What is topological sorting?
Why Interviewers Ask This
Mid-level Data Structures & Algorithms roles require deep understanding of this topic. Interviewers ask this to separate candidates who truly understand the mechanics from those who only know surface-level concepts.
Answer
Topological sort is a linear ordering of vertices in a DAG (Directed Acyclic Graph) such that for every directed edge u → v, vertex u comes before v in the ordering. Only applicable to DAGs (no cycles — a cycle would create a circular dependency with no valid ordering). Two algorithms: (1) Kahn's algorithm (BFS-based): compute in-degree of all nodes; add all zero in-degree nodes to queue; process: dequeue a node, add to result, decrement in-degree of neighbors, add newly zero in-degree nodes to queue; if result has fewer nodes than the graph, a cycle exists. Time: O(V+E); (2) DFS-based: run DFS; after visiting all neighbors of a node, push it to a stack; the stack reversed is the topological order. Time: O(V+E).
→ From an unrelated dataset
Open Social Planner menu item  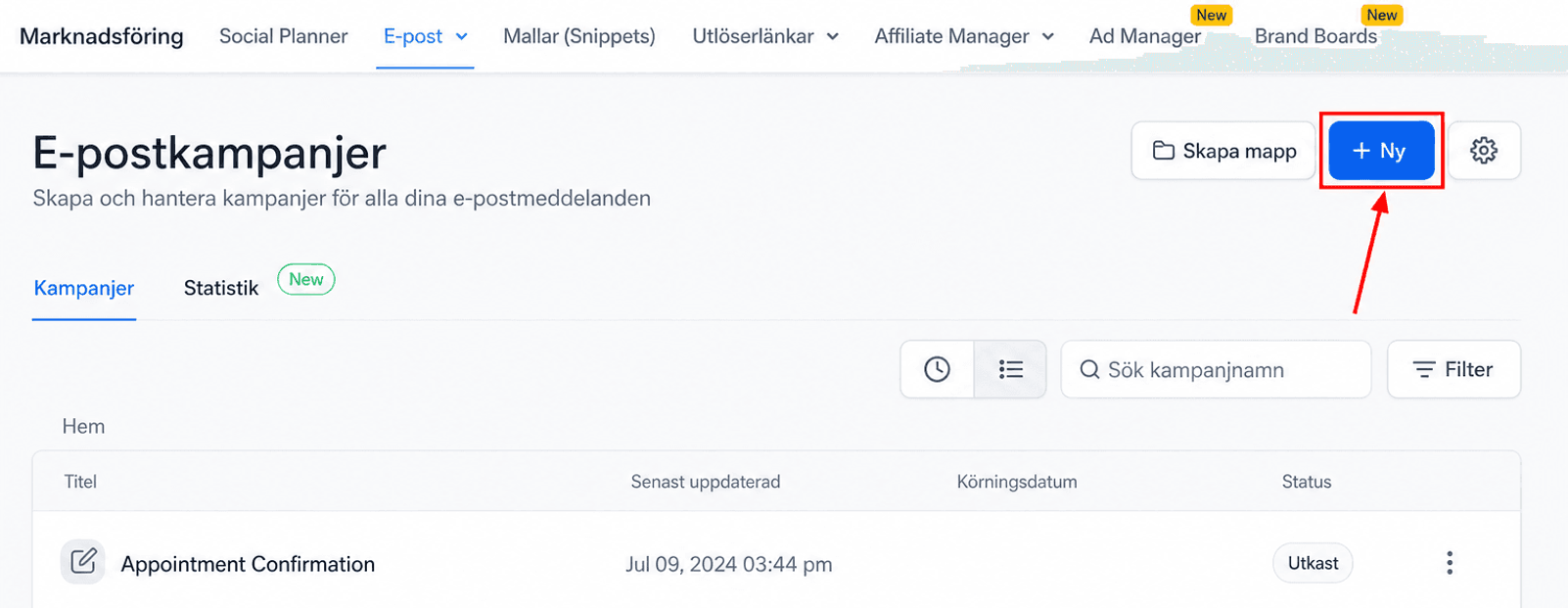(x=284, y=36)

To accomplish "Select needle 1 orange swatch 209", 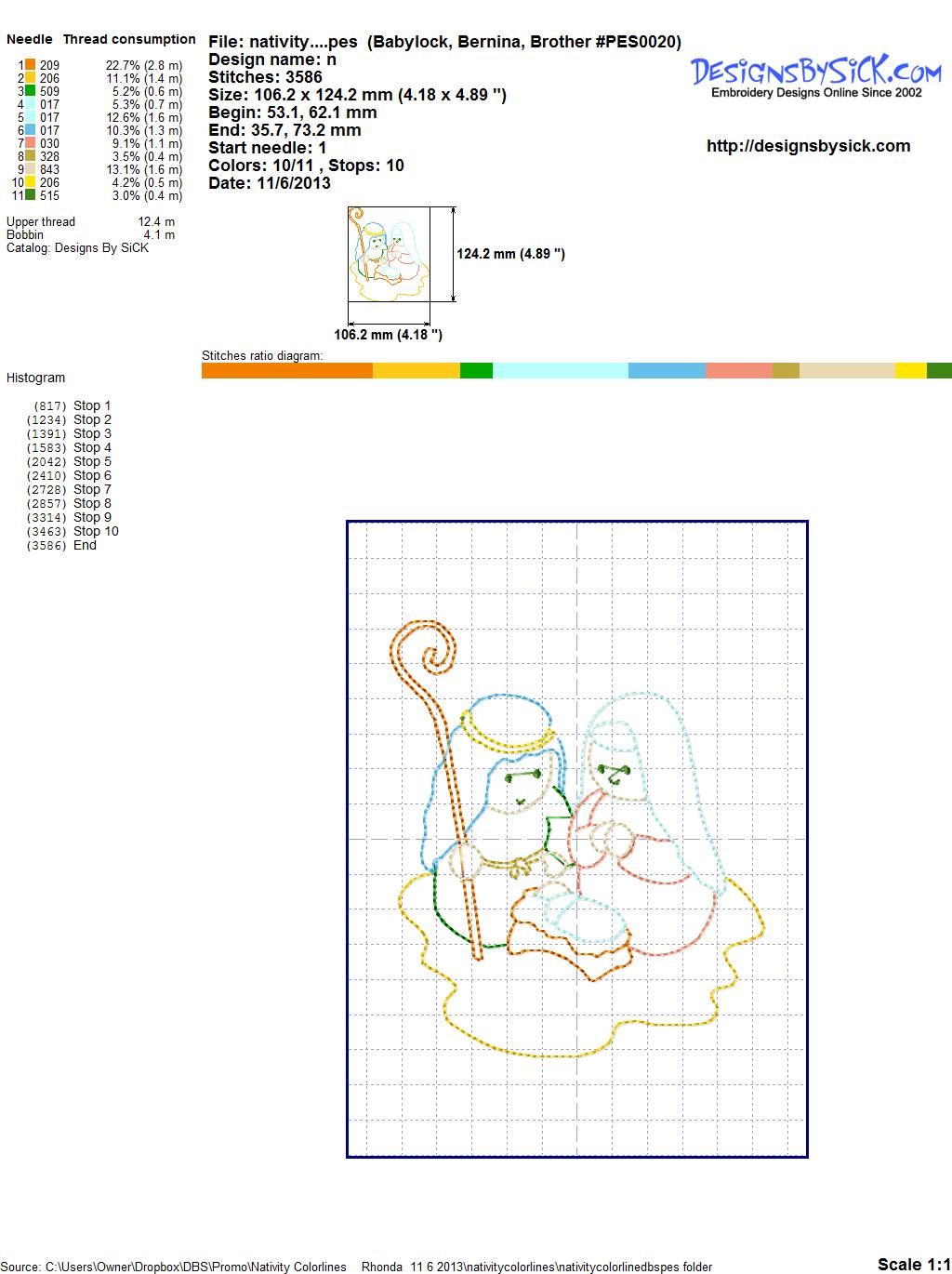I will pos(31,65).
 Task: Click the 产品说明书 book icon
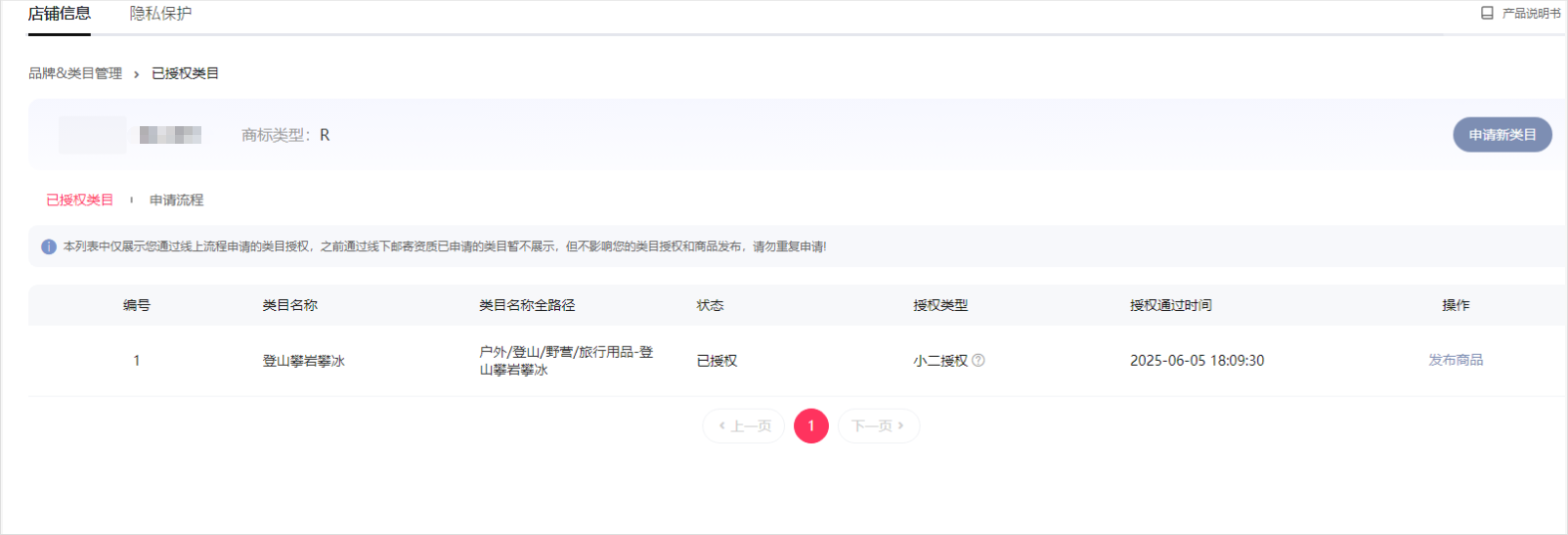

Applications: (1) Build systems — determine compilation order (file A must compile before B if B depends on A); (2) Course prerequisite scheduling; (3) Task scheduling with dependencies; (4) Package manager dependency resolution (npm, pip); (5) Spreadsheet calculation order; (6) Pipeline stages. If a cycle is detected during topological sort, it indicates a circular dependency (error in build systems/course prerequisites).
Pro Tip
This topic has Data Structures & Algorithms-specific nuances that differ from general programming. Highlighting those nuances in your answer shows expertise rather than generic knowledge.